Your task =>
Render the lines of every item below as a single numbered list, omitting blank lines and leaving the pictures out.

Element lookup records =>
-- -- --

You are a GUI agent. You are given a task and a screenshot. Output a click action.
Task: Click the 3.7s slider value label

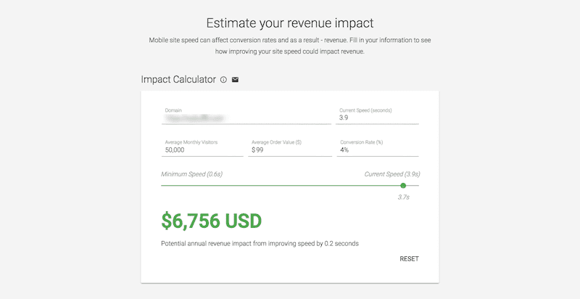pyautogui.click(x=404, y=197)
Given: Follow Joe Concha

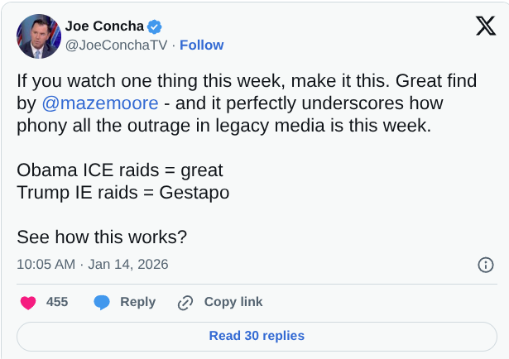Looking at the screenshot, I should coord(201,45).
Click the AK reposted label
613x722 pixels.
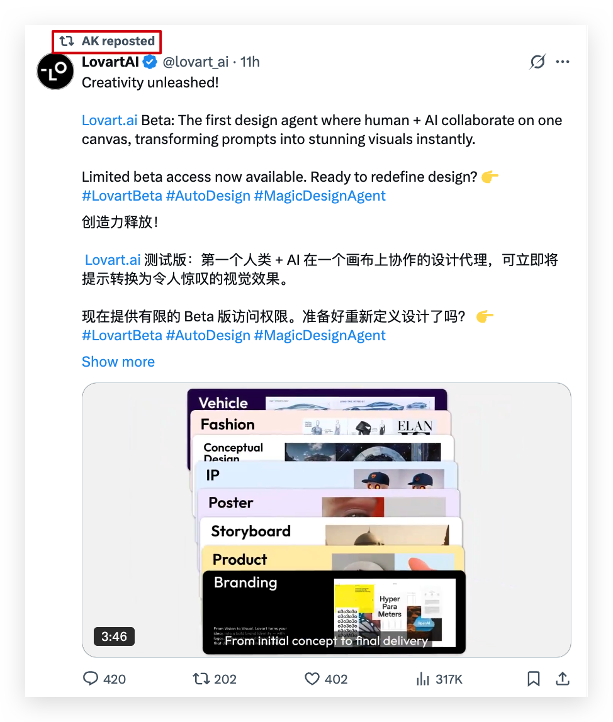107,41
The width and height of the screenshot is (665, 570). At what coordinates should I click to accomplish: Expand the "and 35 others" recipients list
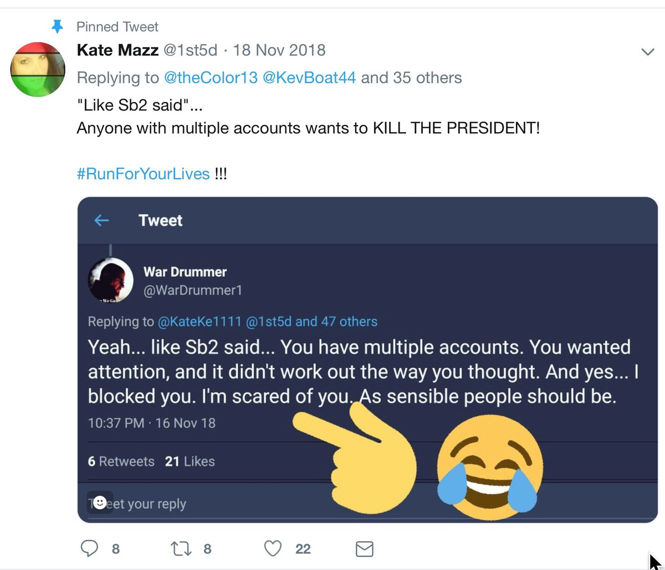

-- -- --

The response =>
1. You are a GUI agent. You are given a task and a screenshot. Output a click action.
2. Task: Click the 3.7s slider value label
3. pyautogui.click(x=404, y=197)
4. Given: Follow Joe Concha
5. Looking at the screenshot, I should coord(201,45).
6. Click the AK reposted label
7. 613x722 pixels.
8. 107,41
9. The width and height of the screenshot is (665, 570). At what coordinates should I click to accomplish: Expand the "and 35 others" recipients list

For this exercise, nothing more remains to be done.